Auch wenn die Fläche der einzelnen künftigen Nutzer bis auf den Quadratmeter genau vorgegeben wird, wird für die neue Bezirksanlage «höchste räumliche Flexibilität» verlangt. Mit einer einfachen Anpassungsfähigkeit soll auf künftig sich verändernde Anforderungen «ökonomisch und nachhaltig» reagiert werden können, wie die Baudirektion in ihrer Ausschreibung festhält.  

Eine ganze Reihe von Wohnblöcken und Verwaltungsgebäuden und im Vordergrund ein Parkplatz.
Neben dem Bezirksgericht Uster (Gebäude in der Mitte) sind nun Wohntürme hochgezogen worden. Anfang der 2030er Jahre wird der Kanton die Anbauten des Bezirksgebäudes (vorne und rechts) abreissen und Neubauten erstellen.
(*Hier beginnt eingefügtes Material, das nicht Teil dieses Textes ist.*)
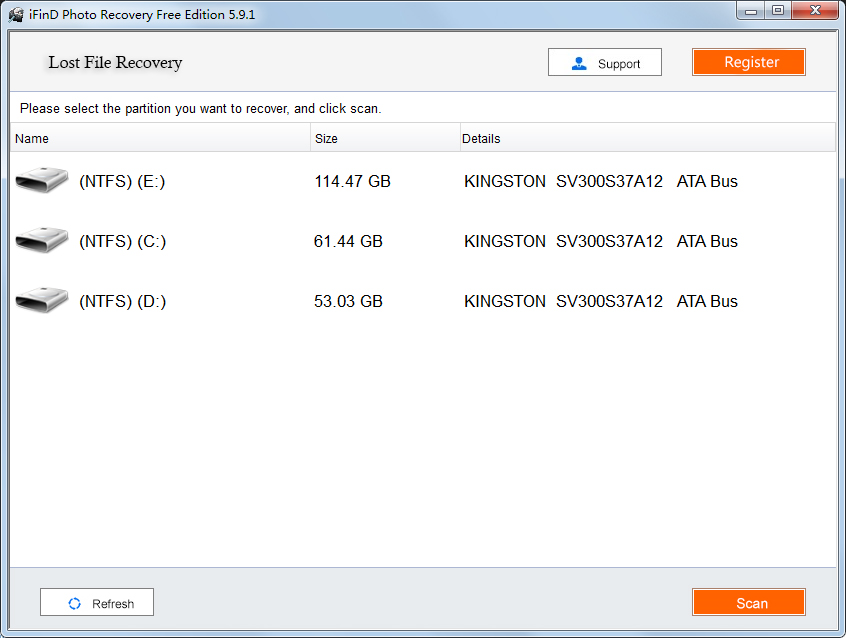Sort by the Size column header
Viewport: 846px width, 638px height.
(326, 139)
Der ganze Komplex wird nicht ganz billig: Die Zielkosten belaufen sich auf satte 111 Millionen Franken. Die Abweichung darf plus/minus 25 Prozent betragen. Alle Erweiterungsbauten müssen nach dem Minergie-P- respektive A-Eco erstellt werden. Zudem sind geeignete Flächen für Photovoltaikanlagen vorzusehen.

Bisher im Zeitplan

Der Kanton ist in seinem selbst gesetzten Zeitplan geblieben. Schon vor eineinhalb Jahren hat er den Bezug der gesamten Bezirksanlage für 2034 definiert. Dabei ist es geblieben. Im dritten Quartal jenes Jahrs sollen alle Stellen in Betrieb genommen werden. Etwas nach hinten geschoben worden ist einzig der Baustart. Statt 2029, wie es zunächst hiess, soll mit den Arbeiten für den ersten Teil erst 2031 gestartet werden. Dafür soll es rassig gehen: Innert eines Jahrs wird dieser Teil hochgezogen.
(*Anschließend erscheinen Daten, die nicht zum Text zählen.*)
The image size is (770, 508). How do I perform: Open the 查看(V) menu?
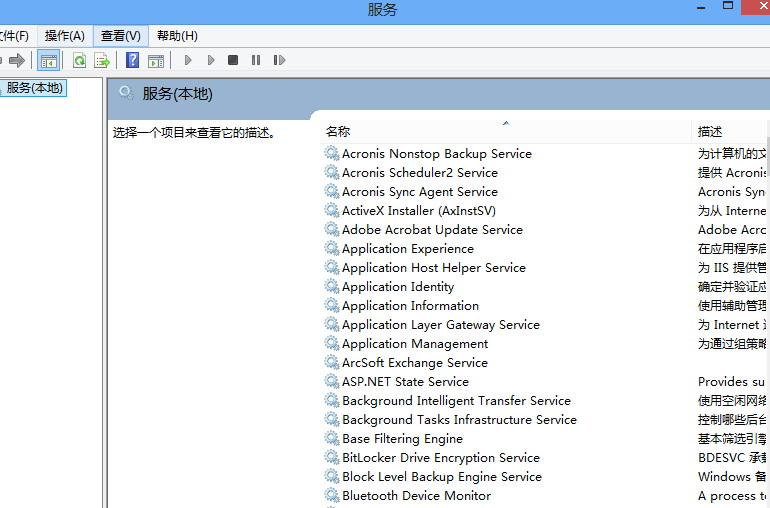click(120, 36)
Zuerst werden das Bezirksgericht sowie unterirdische Einstellhallen realisiert. Damit kann der Bau von Provisorien vermieden werden, wie die Planer betonen. Fürs Bezirksgericht heisst das, dass es künftig nicht mehr im alten Gebäude an der Gerichtsstrasse, sondern neu im Bürokomplex an der Berchtoldstrasse untergebracht sein wird.